Nel 1990 viene nominato Preside della Facoltà di Scienze MM.FF.NN. e confermato per altri due mandati fino al 1999. Nel 1995 viene eletto e confermato fino al 2005 nel Direttivo dell’Unione Zoologica Italiana, che annovera più di 800 soci, di cui nel periodo 1999-2005 ha ricoperto la carica di vice-Presidente. Dal 1993 al 1997 è stato Direttore del Centro Interdipartimentale di Ricerca e di Servizi di Microscopia Elettronica (C.I.M.E.) dell’Università della Tuscia.
È stato inoltre Rettore dell'Università dell'Età Libera di Viterbo e vice-Presidente del Consiglio di Amministrazione del Polo Universitario di Civitavecchia, realizzato dall'Università della Tuscia e dall'Università "La Sapienza" di Roma.Dal 1999 è nel Consiglio direttivo del CIRPS (Centro Interuniversitario di Ricerca sui Paesi in via di Sviluppo).
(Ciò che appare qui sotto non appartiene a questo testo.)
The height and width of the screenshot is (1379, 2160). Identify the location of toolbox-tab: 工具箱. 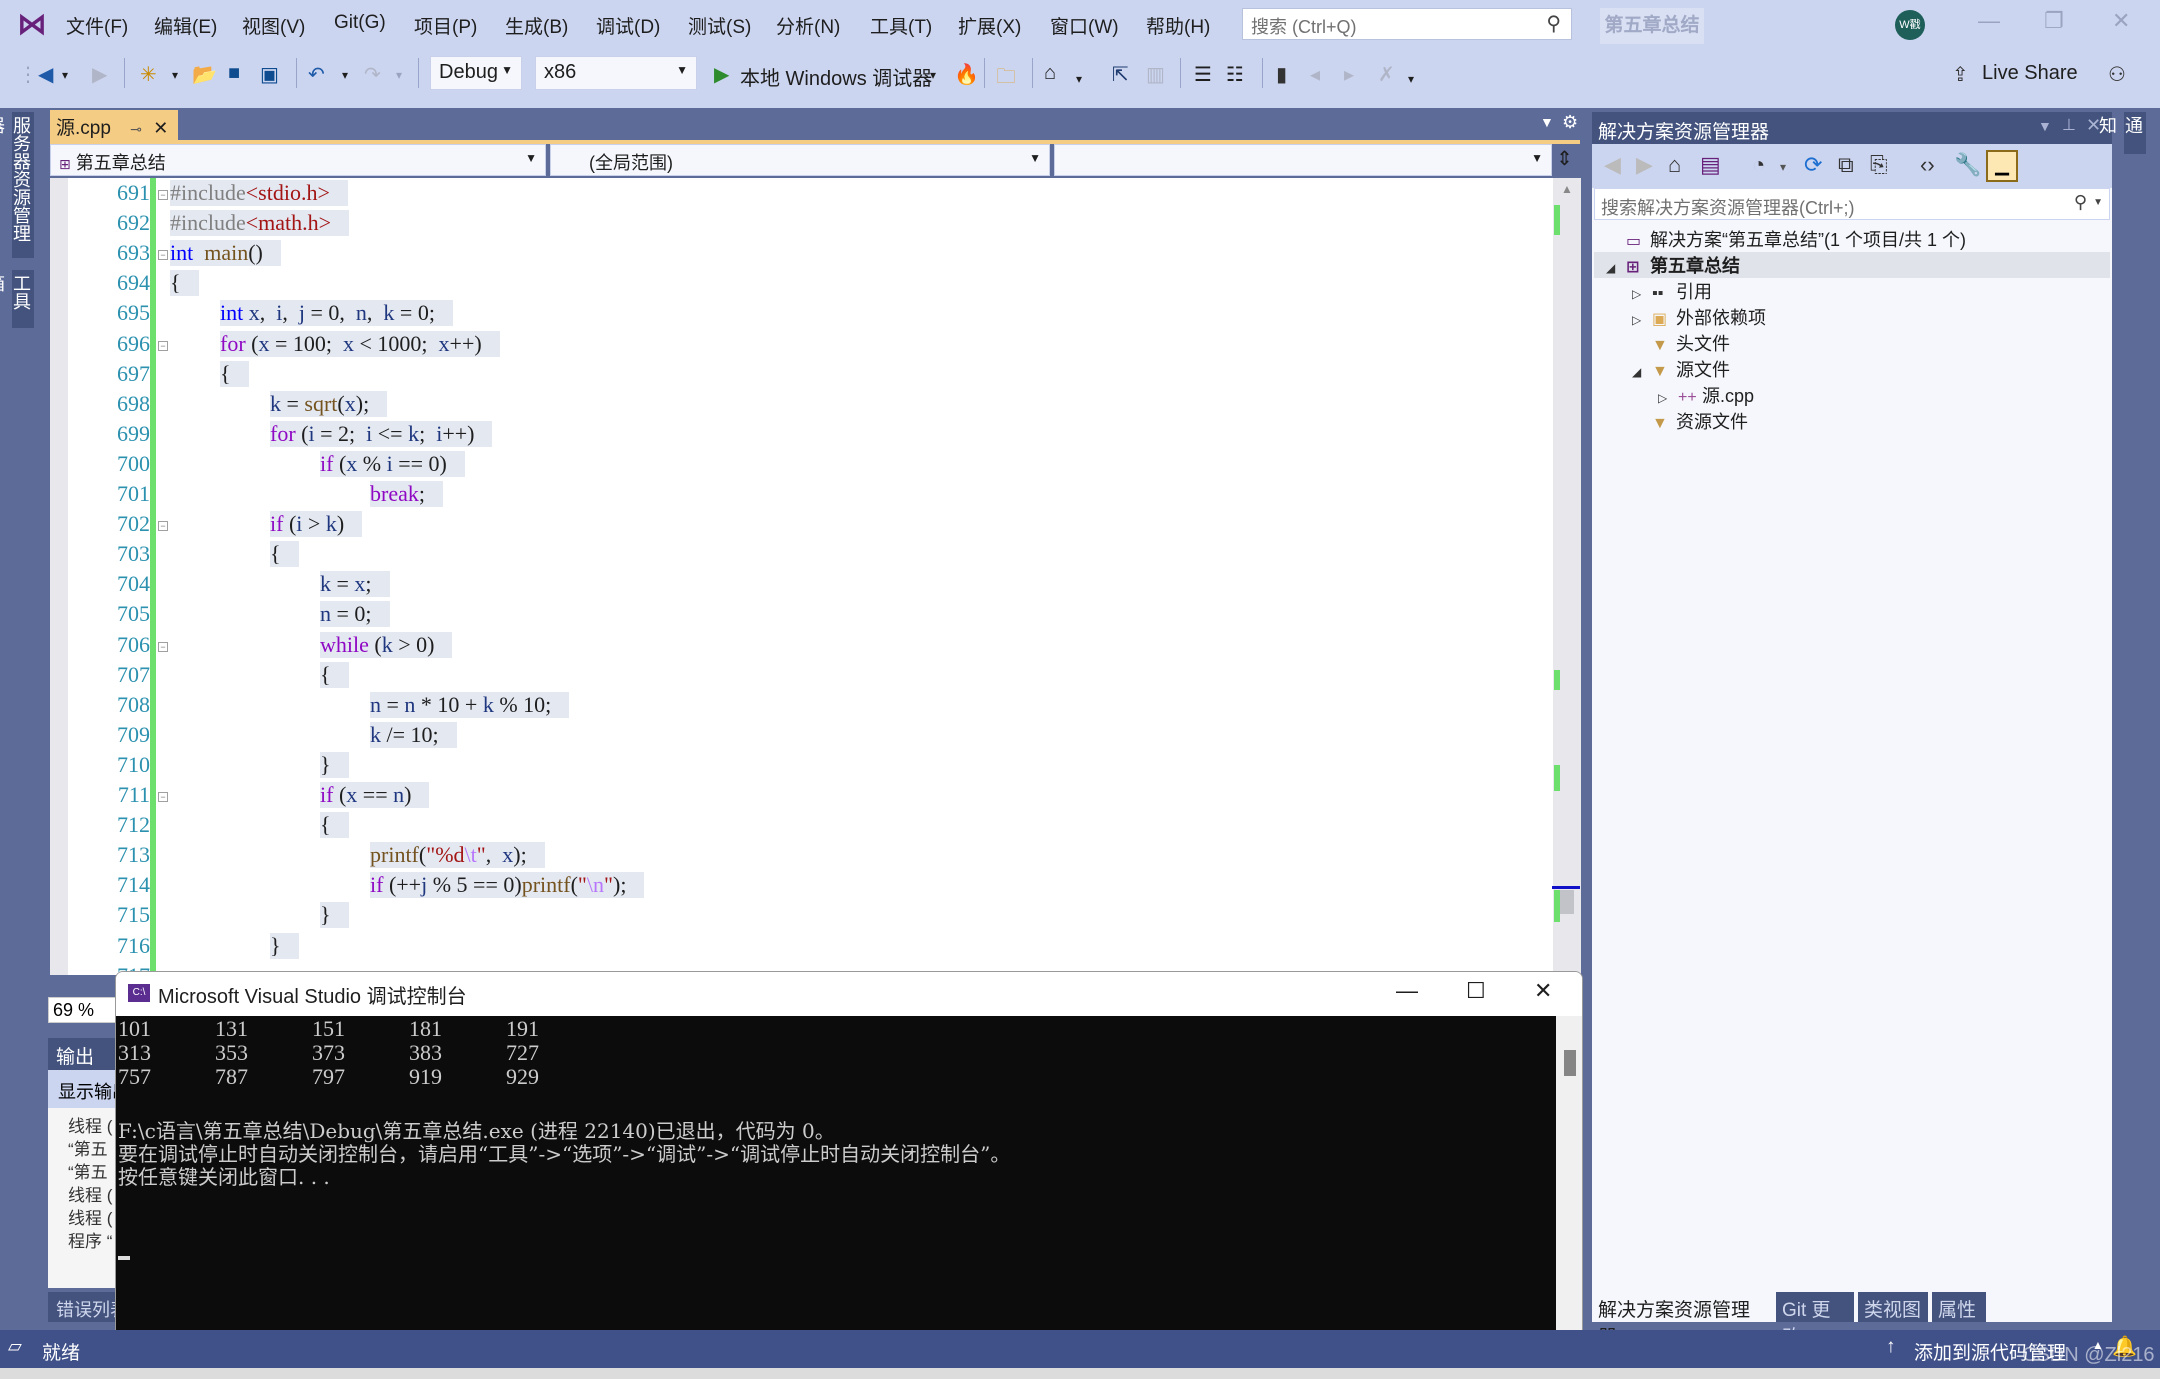
(17, 299).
Rappresenta l’Università della Tuscia in qualità di coordinatore nel “Programma Biodiversità Brasile – Italia”, Programma scientifico per la conservazione in situ e la valorizzazione delle risorse genetiche delle specie di interesse agro-alimentare, promossa dal Ministero Affari Esteri in Brasile, per la cui conduzione soggiorna per alcuni periodi in Brasile (Brasilia, Goiania, Rio Branco, Tucuruì, Alta Floresta, San Paolo, Belem, Palmas, Manaus e Rio de Janeiro).
È Accademico ordinario dell’Accademia Nazionale di Entomologia. Dal 2000 è Preside vicario della Facoltà di Scienze MM.FF.NN. Nel 2002 viene nominato Direttore della Scuola “EMAS” della provincia di Viterbo, prima in Italia nel settore ceramico e nella pubblica amministrazione, e seconda nel settore agro-alimentare. Sempre nel 2002 è eletto Direttore del Dipartimento di Scienze Ambientali dell’Università della Tuscia e riconfermato nel 2005. Nel 2004-2005 fa parte di una delegazione di docenti delle Università di Roma “La Sapienza” e della Tuscia di Viterbo che, nel quadro di un programma INTAS, su invito del Rettore K.Ch. Buriev dell’Università Agraria Statale di Tashkent, effettua visite scientifiche in Uzbekistan. Nel 2004, nel 2005 e nel 2006 partecipa in qualità di relatore-ospite alle conferenze annuali tenutesi al Cairo (Egitto) sul tema “Organic production in agro-food sector”, organizzate dall’Università di Ain Shams in collaborazione con l’European Centre of Excellence J. Monnet.
Nel campo della ricerca, dagli anni sessanta si specializza in microscopia elettronica, utilizzando questa tecnica nei suoi principali interessi scientifici, rivolti a temi relativi alla biologia riproduttiva di diversi gruppi di invertebrati e di vertebrati. Le linee di ricerca più rilevanti riguardano: a) ovogenesi ed ootassonomia comparata negli insetti e nei Pesci, b) regolazione e controllo dello sviluppo ovarico ed embrionale negli insetti, c) biologia cellulare degli emociti, d) gametogenesi nei Teleostei, e) biologia dello sviluppo del sistema immunitario. I risultati di queste ricerche sono stati oggetto di oltre 330 pubblicazioni su riviste specialistiche internazionali con ampia diffusione e sono stati presentati alla comunità scientifica nell’ambito di congressi scientifici internazionali tenutesi in molti paesi del mondo: Cina, Giappone, Australia, Brasile, Stati Uniti, ecc.Dal 1/2/2007 si trova a Varsavia in qualità di Esperto scientifico (ex art. 16) presso l'Ambasciata d'Italia.